§ **TASK GOAL**:
Write the next part of the article on rustifying libipuz, starting after its last sentence.

§ **EXCERPTED TEXT**:
========

1. Rustifying libipuz: character sets

    Translations: es - Tags: crosswords, gnome, rust

    It has been, what, like four years since librsvg got fully rustified, and now it is time to move another piece of critical infrastructure to a memory-safe language.

    I'm talking about libipuz, the GObject-based C library that GNOME Crosswords uses underneath. This is a library that parses the ipuz file format and is able to represent various kinds of puzzles.

    The words "GNOME CROSSWORDS" set inside a crossword
puzzle

    Libipuz is an interesting beast. The ipuz format is JSON with a lot of hair: it needs to represent the actual grid of characters and their solutions, the grid's cells' numbers, the puzzle's clues, and all the styling information that crossword puzzles can have (it's more than you think!).

========

§ **SUPPLIED DATA**:
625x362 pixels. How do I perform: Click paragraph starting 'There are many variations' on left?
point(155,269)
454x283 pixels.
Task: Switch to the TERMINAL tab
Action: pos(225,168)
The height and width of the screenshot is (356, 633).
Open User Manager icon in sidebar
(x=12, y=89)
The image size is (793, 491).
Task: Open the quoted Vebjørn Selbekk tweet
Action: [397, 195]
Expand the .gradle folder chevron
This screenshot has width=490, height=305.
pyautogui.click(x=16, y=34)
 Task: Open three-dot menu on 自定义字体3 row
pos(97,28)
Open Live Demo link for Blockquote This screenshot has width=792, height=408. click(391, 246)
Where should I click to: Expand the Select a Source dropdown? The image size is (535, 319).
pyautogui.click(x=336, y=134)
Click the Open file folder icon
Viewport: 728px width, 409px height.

========

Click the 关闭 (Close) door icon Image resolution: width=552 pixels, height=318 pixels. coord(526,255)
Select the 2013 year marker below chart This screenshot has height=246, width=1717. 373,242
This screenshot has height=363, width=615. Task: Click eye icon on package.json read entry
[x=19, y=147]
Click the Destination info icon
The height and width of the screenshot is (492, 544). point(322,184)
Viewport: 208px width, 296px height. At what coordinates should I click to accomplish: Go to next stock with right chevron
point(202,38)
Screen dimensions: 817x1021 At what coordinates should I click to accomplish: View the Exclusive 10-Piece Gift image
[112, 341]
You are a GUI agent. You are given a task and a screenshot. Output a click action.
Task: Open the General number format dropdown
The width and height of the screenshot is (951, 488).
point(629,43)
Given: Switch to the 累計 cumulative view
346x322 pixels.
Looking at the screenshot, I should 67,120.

========

§ **EXPECTED ANSWER**:
    {
        "version": "http://ipuz.org/v2",
        "kind": [ "http://ipuz.org/crossword#1", "https://libipuz.org/barred#1" ],
        "title": "Mephisto No 3228",
        "styles": {
            "L": {"barred": "L" },
            "T": {"barred": "T" },
            "TL": {"barred": "TL" }
        },
        "puzzle":   [ [  1,  2,  0,  3,  4,  {"cell": 5, "style": "L"},  6,  0,  7,  8,  0,  9 ],
                      [  0,  {"cell": 0, "style": "L"}, {"cell": 10, "style": "TL"},  0,  0,  0,  0,  {"cell": 0, "style": "T"},  0,  0,  {"cell": 0, "style": "T"},  0 ]
                    # the rest is omitted
        ],
        "clues": {
            "Across": [ {"number":1, "clue":"Having kittens means losing heart for home day", "enumeration":"5", "cells":[[0,0],[1,0],[2,0],[3,0],[4,0]] },
                        {"number":5, "clue":"Mostly allegorical poet on writing companion poem, say", "enumeration":"7", "cells":[[5,0],[6,0],[7,0],[8,0],[9,0],[10,0],[11,0]] },
                    ]
            # the rest is omitted
        }
    }
    

    Libipuz uses json-glib, which works fine to ingest the JSON into memory, but then it is a complete slog to distill the JSON nodes into C data structures. You need iterate through each node in the JSON tree and try to fit its data into yours.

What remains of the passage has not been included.